R using dplyr::mutate() within purrr::map without duplicating rows
Question
Here is data:
library(tidyverse)
col_pre <- c('a', 'b', 'c')
df <- tibble(a1 = 1:3, a2 = 4:6, b1 = 7:9, b2 = 10:12, c1 = 13:15, c2 = 16:18)

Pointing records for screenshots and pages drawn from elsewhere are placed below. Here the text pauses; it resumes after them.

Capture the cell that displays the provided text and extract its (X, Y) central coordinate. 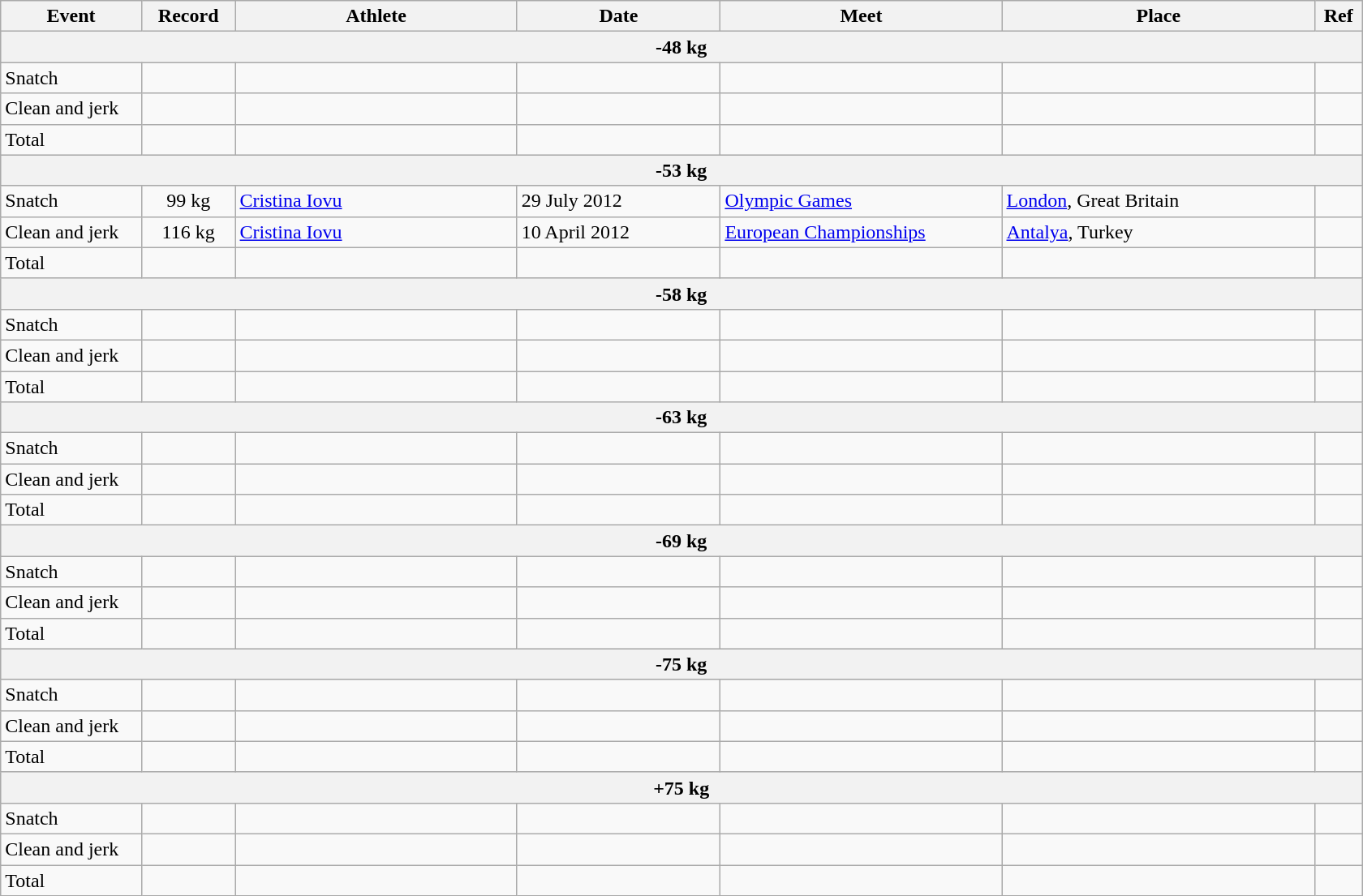
Meet (862, 16)
Date (618, 16)
29 July 2012 (618, 201)
-63 kg (682, 418)
Record (188, 16)
-48 kg (682, 47)
99 kg (188, 201)
Antalya, Turkey (1159, 232)
10 April 2012 (618, 232)
-75 kg (682, 664)
-58 kg (682, 294)
Place (1159, 16)
European Championships (862, 232)
+75 kg (682, 788)
Olympic Games (862, 201)
Athlete (376, 16)
-69 kg (682, 541)
Event (71, 16)
Ref (1339, 16)
-53 kg (682, 170)
116 kg (188, 232)
London, Great Britain (1159, 201)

I want to use purrr::map() and dplyr::mutate() to create three new columns that are the sums of columns in df . I can use map() to iterate over a vector of the a, b, c column prefixes. I figured out the tidyeval operations so that the code below runs without error.
out <- col_pre %>%
map_df(~ df %>%
mutate(!!as.name(paste0(.x, '3')) := !!as.name(paste0(.x, '1')) + !!as.name(paste0(.x, '2')))
)
However, out now has six spurious rows:
a1 a2 b1 b2 c1 c2 a3 b3 c3
1 1 4 7 10 13 16 5 NA NA
2 2 5 8 11 14 17 7 NA NA
3 3 6 9 12 15 18 9 NA NA
4 1 4 7 10 13 16 NA 17 NA
5 2 5 8 11 14 17 NA 19 NA
6 3 6 9 12 15 18 NA 21 NA
7 1 4 7 10 13 16 NA NA 29
8 2 5 8 11 14 17 NA NA 31
9 3 6 9 12 15 18 NA NA 33
What it's done is unnecessarily replicate the three rows of the input df .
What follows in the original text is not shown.